Lines with the word "computer" in them are the ones to copy from the records.

▶ _THE INPUT_
=== Begin Enclosure ===
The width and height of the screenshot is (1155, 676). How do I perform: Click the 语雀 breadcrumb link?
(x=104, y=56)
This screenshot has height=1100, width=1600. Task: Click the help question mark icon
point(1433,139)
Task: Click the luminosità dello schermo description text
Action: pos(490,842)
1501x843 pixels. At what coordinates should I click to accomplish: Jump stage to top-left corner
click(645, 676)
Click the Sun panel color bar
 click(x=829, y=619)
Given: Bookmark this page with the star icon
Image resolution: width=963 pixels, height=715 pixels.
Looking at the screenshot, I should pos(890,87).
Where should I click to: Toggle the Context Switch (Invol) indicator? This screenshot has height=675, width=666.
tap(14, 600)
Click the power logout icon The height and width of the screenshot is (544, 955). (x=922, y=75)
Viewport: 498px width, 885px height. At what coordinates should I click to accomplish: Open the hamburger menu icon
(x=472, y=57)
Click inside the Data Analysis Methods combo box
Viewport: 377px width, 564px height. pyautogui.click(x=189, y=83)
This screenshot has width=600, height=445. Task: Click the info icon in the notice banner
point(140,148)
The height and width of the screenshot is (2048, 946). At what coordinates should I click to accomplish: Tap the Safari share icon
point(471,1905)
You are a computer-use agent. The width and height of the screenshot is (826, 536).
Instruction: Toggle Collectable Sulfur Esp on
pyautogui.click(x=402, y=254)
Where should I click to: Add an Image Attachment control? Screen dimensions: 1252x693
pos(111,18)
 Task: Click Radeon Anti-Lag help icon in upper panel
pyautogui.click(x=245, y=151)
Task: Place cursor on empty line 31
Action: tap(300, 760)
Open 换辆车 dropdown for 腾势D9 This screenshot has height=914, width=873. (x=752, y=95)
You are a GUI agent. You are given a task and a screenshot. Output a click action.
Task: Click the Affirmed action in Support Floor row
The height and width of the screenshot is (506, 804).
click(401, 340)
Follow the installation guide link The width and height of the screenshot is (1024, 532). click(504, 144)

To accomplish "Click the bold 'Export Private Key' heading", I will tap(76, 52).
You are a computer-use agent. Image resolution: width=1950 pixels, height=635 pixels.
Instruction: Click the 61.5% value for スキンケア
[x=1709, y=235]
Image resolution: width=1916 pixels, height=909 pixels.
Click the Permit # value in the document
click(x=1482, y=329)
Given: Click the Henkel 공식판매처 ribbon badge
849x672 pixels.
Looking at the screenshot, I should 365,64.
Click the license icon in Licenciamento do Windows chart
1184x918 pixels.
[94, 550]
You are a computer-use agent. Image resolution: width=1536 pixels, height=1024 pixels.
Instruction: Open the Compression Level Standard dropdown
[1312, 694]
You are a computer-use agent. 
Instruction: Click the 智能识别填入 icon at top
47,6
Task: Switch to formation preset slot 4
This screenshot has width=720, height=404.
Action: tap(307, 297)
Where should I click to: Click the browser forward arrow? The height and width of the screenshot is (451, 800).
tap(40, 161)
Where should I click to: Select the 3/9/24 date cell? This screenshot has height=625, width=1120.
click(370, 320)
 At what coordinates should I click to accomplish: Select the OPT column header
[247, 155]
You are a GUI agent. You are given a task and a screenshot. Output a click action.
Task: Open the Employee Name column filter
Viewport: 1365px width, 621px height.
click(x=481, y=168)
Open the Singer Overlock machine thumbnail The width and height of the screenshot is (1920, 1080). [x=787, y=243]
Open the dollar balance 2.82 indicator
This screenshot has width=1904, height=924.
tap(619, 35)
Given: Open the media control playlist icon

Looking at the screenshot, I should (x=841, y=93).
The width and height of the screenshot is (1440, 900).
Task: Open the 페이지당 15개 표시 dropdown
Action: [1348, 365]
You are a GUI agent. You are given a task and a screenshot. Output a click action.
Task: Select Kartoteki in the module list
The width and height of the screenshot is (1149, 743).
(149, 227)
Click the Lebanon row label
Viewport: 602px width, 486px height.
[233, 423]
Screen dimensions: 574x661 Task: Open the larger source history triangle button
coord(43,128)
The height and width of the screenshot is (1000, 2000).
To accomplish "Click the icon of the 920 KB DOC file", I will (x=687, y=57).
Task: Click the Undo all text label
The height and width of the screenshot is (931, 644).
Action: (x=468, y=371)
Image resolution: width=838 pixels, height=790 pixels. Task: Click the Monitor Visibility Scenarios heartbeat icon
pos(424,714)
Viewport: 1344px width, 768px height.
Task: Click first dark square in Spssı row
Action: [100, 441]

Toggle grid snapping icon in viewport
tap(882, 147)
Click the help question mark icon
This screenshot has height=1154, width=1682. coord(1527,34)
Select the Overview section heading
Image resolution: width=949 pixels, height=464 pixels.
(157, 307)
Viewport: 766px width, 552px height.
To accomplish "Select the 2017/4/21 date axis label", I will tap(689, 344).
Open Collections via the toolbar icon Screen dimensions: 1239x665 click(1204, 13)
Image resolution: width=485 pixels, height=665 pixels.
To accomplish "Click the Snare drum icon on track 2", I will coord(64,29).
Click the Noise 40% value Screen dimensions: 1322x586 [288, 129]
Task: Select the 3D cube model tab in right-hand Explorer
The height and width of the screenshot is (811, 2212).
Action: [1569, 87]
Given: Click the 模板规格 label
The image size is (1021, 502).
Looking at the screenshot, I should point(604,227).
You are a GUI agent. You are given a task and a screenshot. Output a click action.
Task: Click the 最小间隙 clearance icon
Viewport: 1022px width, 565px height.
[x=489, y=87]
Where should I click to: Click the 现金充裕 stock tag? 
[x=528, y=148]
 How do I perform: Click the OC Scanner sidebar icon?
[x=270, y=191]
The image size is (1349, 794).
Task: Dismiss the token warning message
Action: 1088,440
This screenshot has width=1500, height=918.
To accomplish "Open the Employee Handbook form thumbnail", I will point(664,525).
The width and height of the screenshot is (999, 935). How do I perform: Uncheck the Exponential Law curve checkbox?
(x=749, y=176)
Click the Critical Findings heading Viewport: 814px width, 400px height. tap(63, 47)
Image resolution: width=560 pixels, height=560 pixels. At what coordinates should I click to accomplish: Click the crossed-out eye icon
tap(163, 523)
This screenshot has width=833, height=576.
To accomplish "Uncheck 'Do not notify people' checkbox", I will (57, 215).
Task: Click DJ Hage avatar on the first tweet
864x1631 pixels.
=== End Enclosure ===
▶ _RESULT_
You are a computer-use agent. The width and height of the screenshot is (826, 536).
You are a computer-use agent. Image resolution: width=1950 pixels, height=635 pixels.
You are a computer-use agent. Image resolution: width=1536 pixels, height=1024 pixels.
You are a computer-use agent. 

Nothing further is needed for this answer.